Thu Sep 6, 2012 1:52am EDT
* Markets count down to ECB crisis-fighting measures
* Euro stays firm after powering higher
* ECB seen waiving seniority on bonds it would buy
* Aussie rebounds from 8-week low after jobs data
By Hideyuki Sano
TOKYO, Sept 6 (Reuters) - The euro held firm near its two-month peak on Thursday, having rallied sharply the previous day on renewed hopes that the European Central Bank may employ new tactics to counter the region's perennial debt crisis.
All eyes are on the ECB's policy announcement at 1145 GMT and President Mario Draghi's news conference at 1230 GMT, as market players looked for details of the bank's new bond buying programme.
The single currency powered to a high of $1.2621, within easy reach of the two-month high around $1.2638 set on Aug. 31, having recovered nearly five percent from its July 24 low of $1.2042, its lowest level since 2010.

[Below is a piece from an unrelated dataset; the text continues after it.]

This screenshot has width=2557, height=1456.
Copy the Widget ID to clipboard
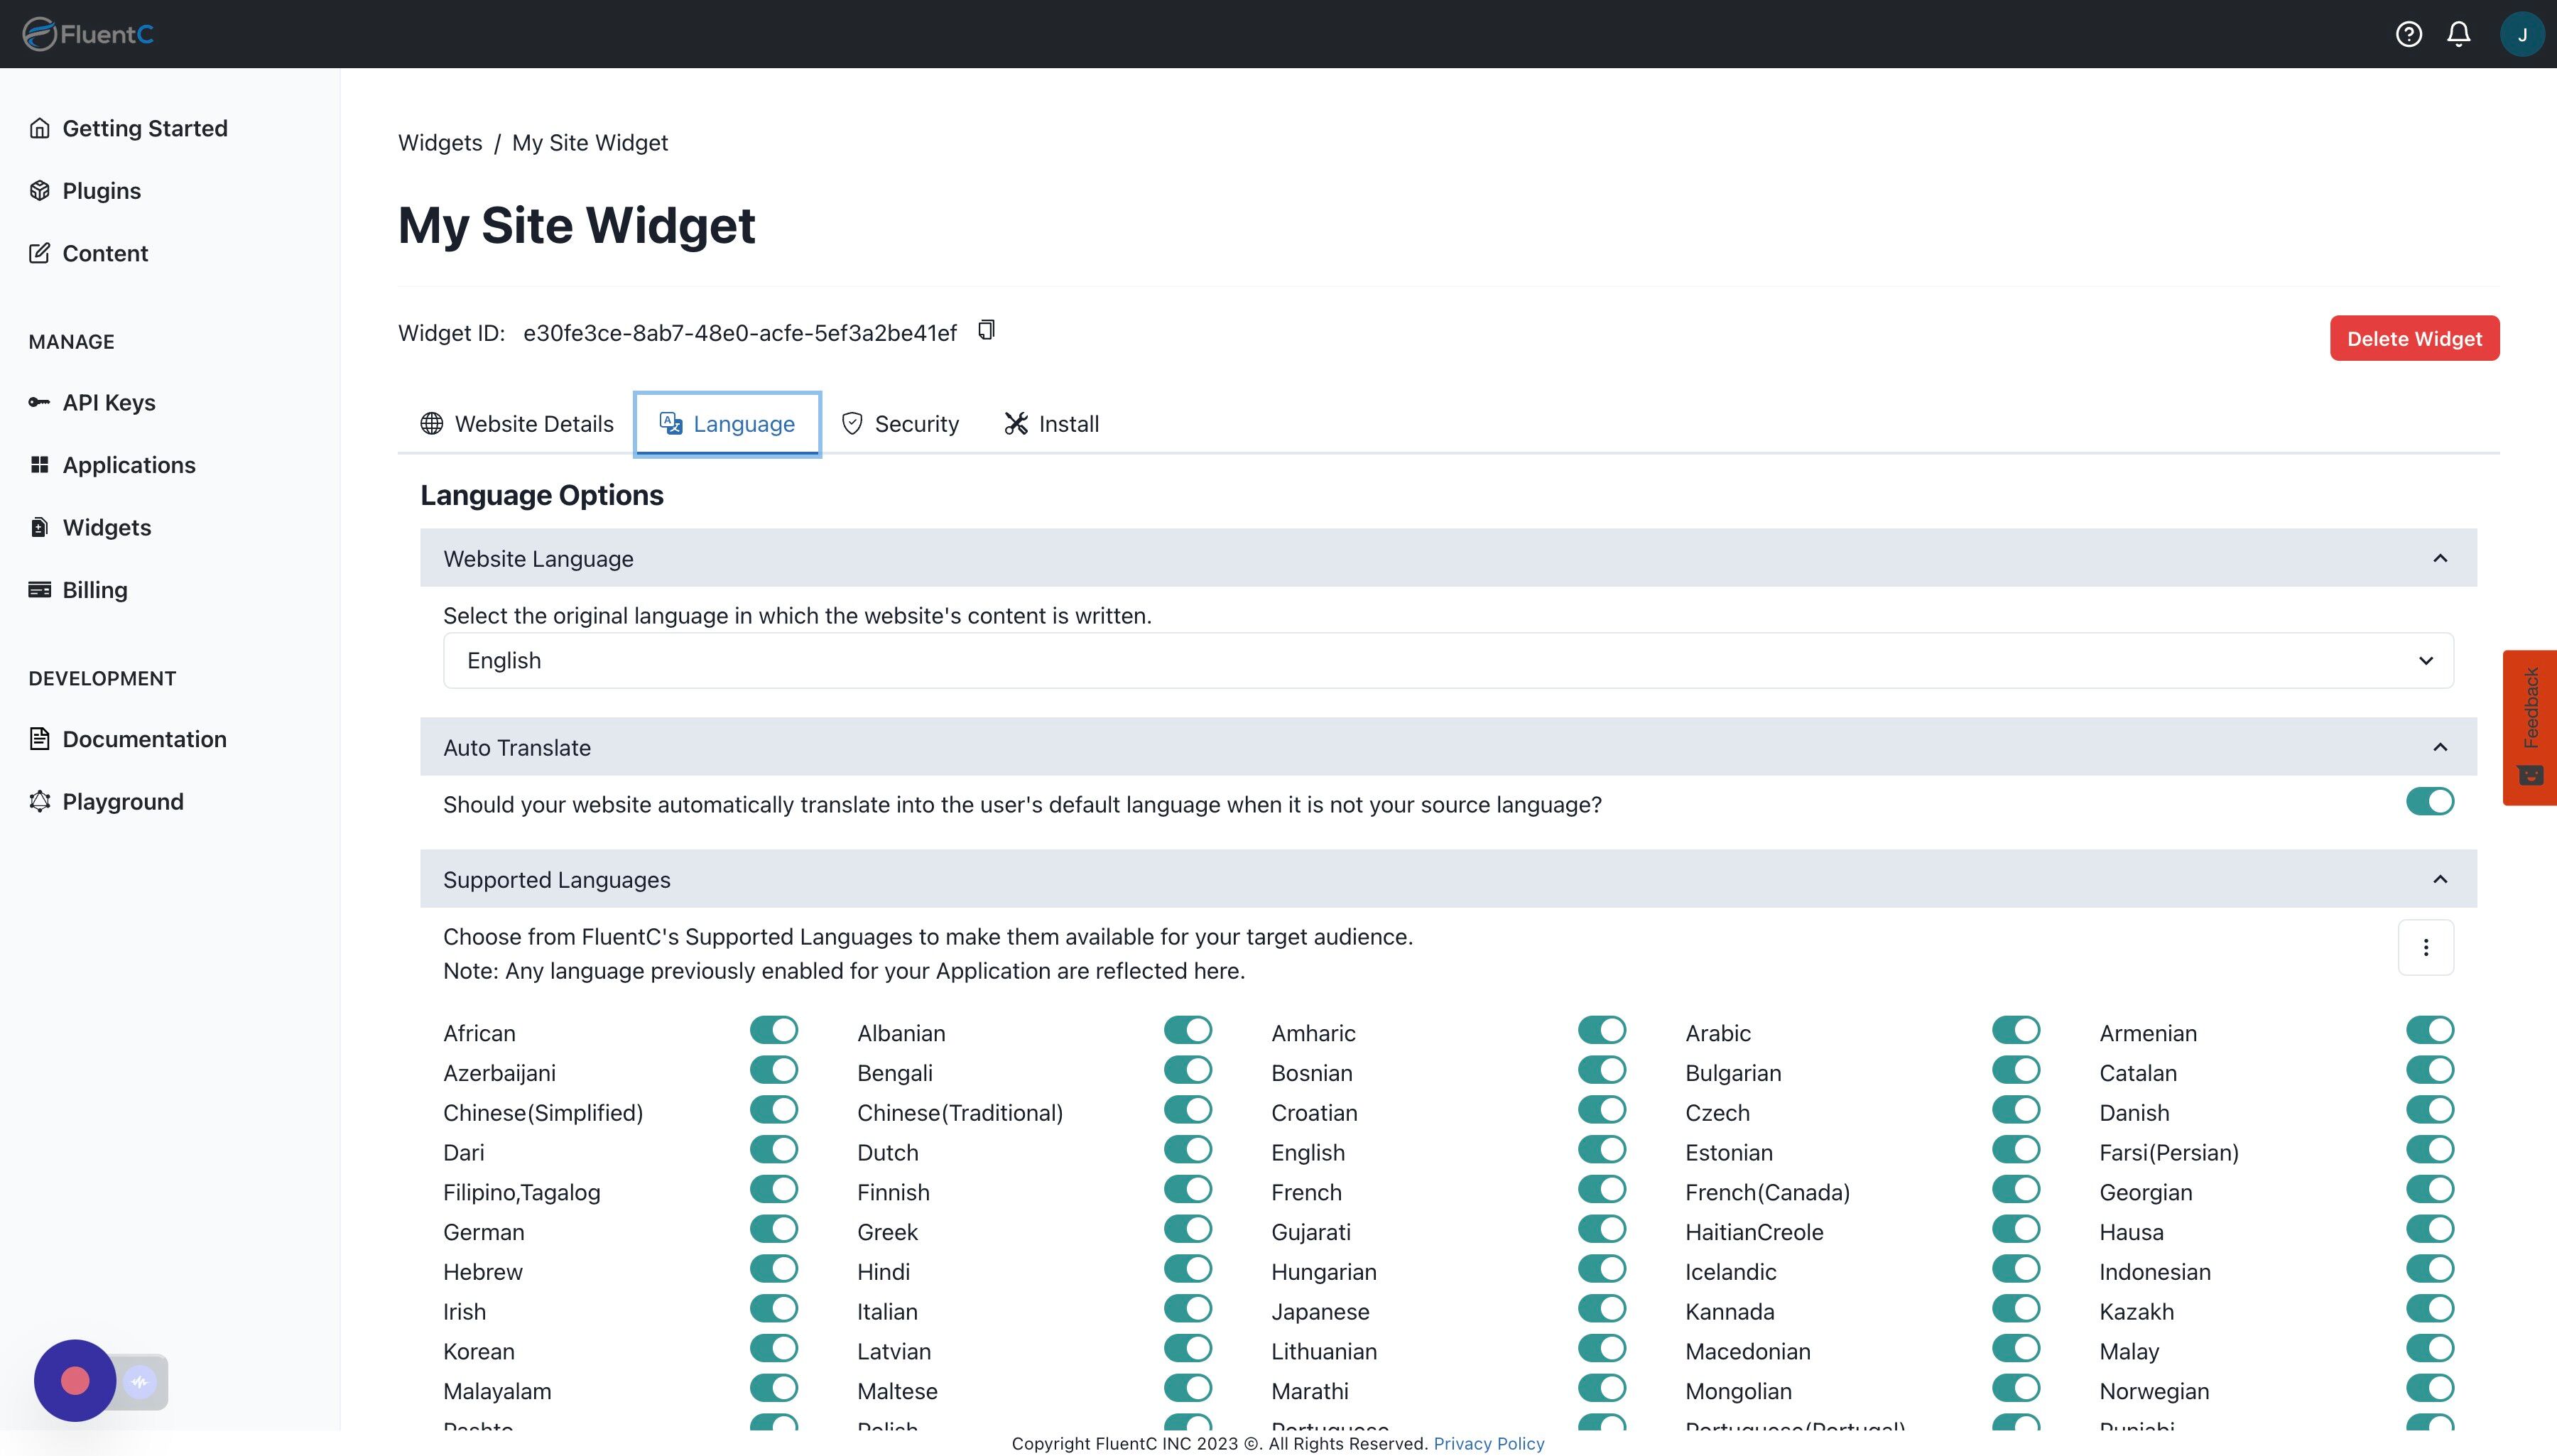(986, 330)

"The euro could gain further if the ECB does not cut rates today given that some market players have been expecting a rate cut, even though latest media reports suggest a rate cut is not on the cards this time," said Yunosuke Ikeda, senior FX strategist at Nomura.

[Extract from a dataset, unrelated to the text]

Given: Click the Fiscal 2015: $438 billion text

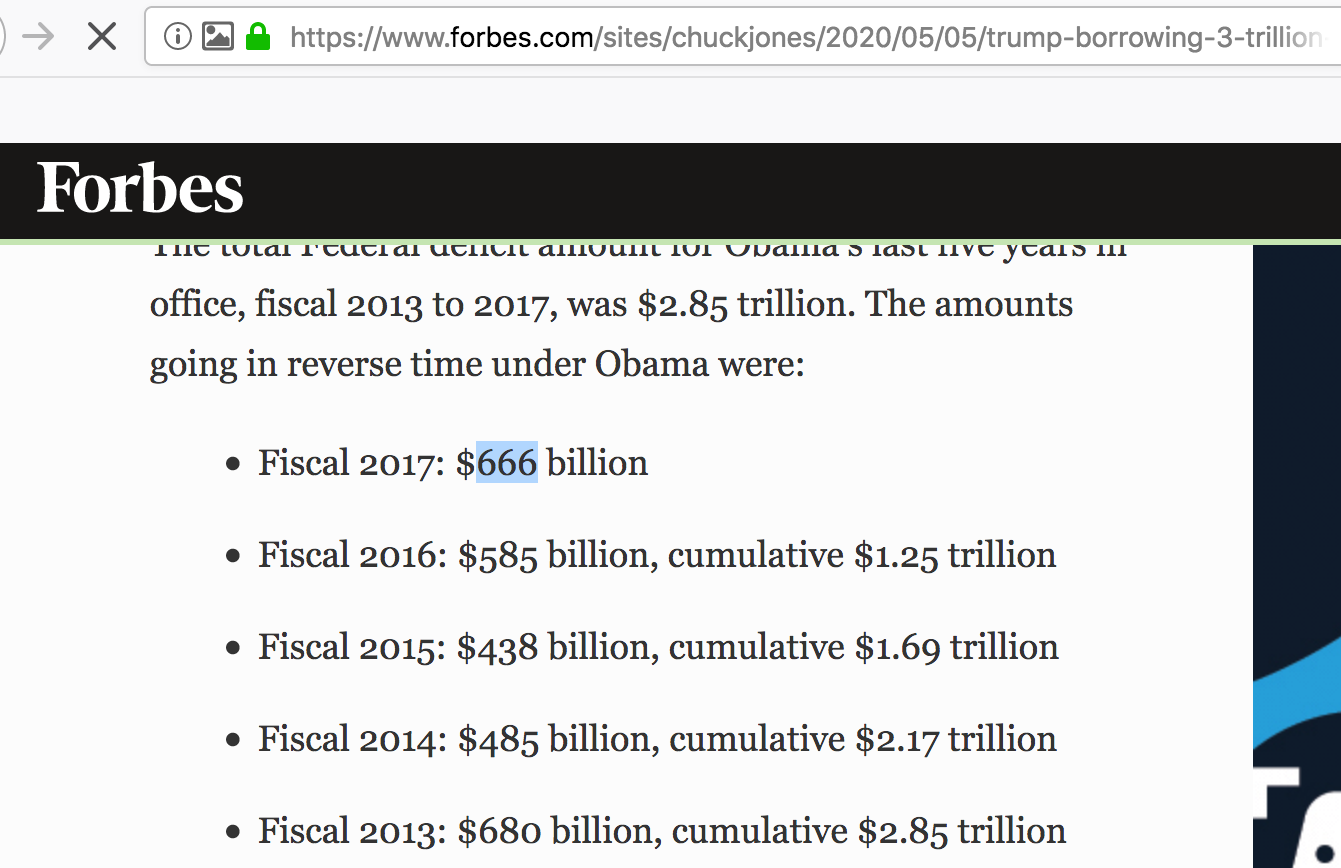Looking at the screenshot, I should [454, 646].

A break of that previous high could pave the way for a retest of $1.2765/75, a level representing the 50 percent retracement of its February to July drop though many market players may be waiting to sell into a rally around that area especially if the bond buying programme disappoints.
"We already know that the ECB is going to buy bonds. We could well see a buy-on-rumour-sell-on-fact type of moves," said Kimihiko Tomita, the head of forex at State Street Bank.

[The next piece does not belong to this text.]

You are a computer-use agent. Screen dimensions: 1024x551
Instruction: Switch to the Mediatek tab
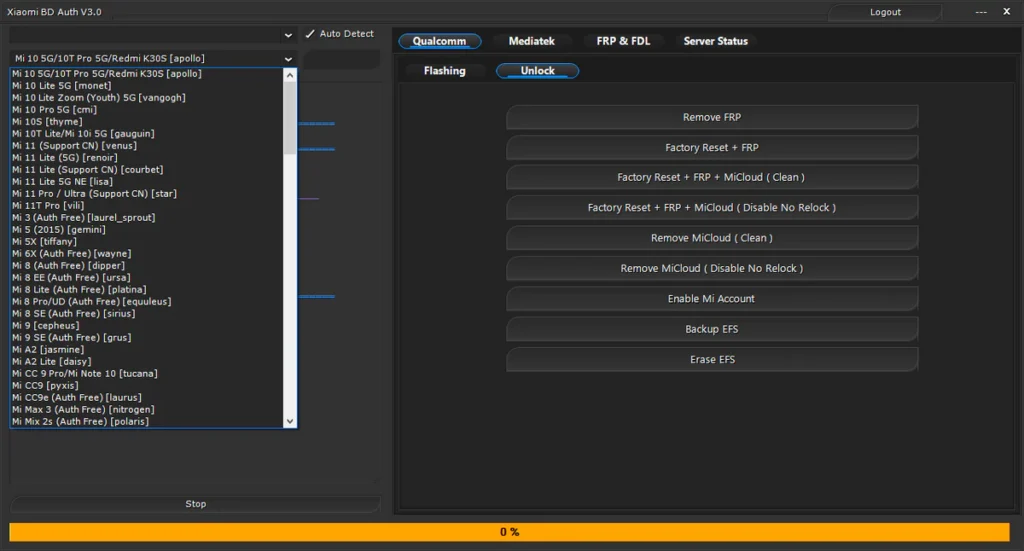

The euro's jump on Wednesday came as a string of leaks from euro zone officials provided markets with more confidence that Draghi will try to back up his pledge to do "whatever it takes" to save the euro.
The European Central Bank is ready to waive seniority status on government bonds it buys under a new programme which it is set to agree at Thursday's Governing Council meeting, central bank sources told Reuters on Wednesday.
Such a step could help encourage private investors to buy debts of troubled countries, as that would mean the ECB would have to bear some of the burden of any losses should a country default.
But some market players fret that it could further upset the Bundesbank, which is even uneasy about bond buying itself as it thinks such a step is effectively helping governments' finances and transcends the boundary of a central bank's mandate.
Bloomberg also reported on Wednesday that the ECB may buy an unlimited amount of government bonds, helping to boost the single currency.
Sources told Reuters, however, that unlimited buying was unlikely as the central bank wanted to have some room for manoeuvre.
Sebastien Galy, a strategist at Societe General, said if the euro extended its rise towards $1.2765, he would then target a fall back towards $1.21.
"There are a lot of happy thoughts priced into the market and starting to build some long USD positions might well make sense for a tactical correction in global risk," he said.
The rally in the euro saw the dollar index retreat to 81.145, near a 3-1/2 month trough of 80.964 plumbed on Friday.
Against the yen, the greenback was at 78.42, down a touch from Wednesday's high of 78.54 but still within its familiar range around 78.50 yen.
The Australian dollar bounced back from a fresh eight-week low on a wave of short-covering after a surprise fall in Australian jobless rate, though other figures pointed to a soft labour market.
The aussie rose 0.3 percent to $1.0220, having plumbed a near low at around $1.0165.
Since reaching a high of $1.0615 in early August, the aussie has shed more than 4 U.S. cents as markets grew more bearish about China, Australia's most valuable export market.
Elsewhere, the British pound stood at $1.5903, near a four-month high of $1.5940 hit on Wednesday ahead of the Bank of England's policy announcement also on Thursday. No policy change is expected there.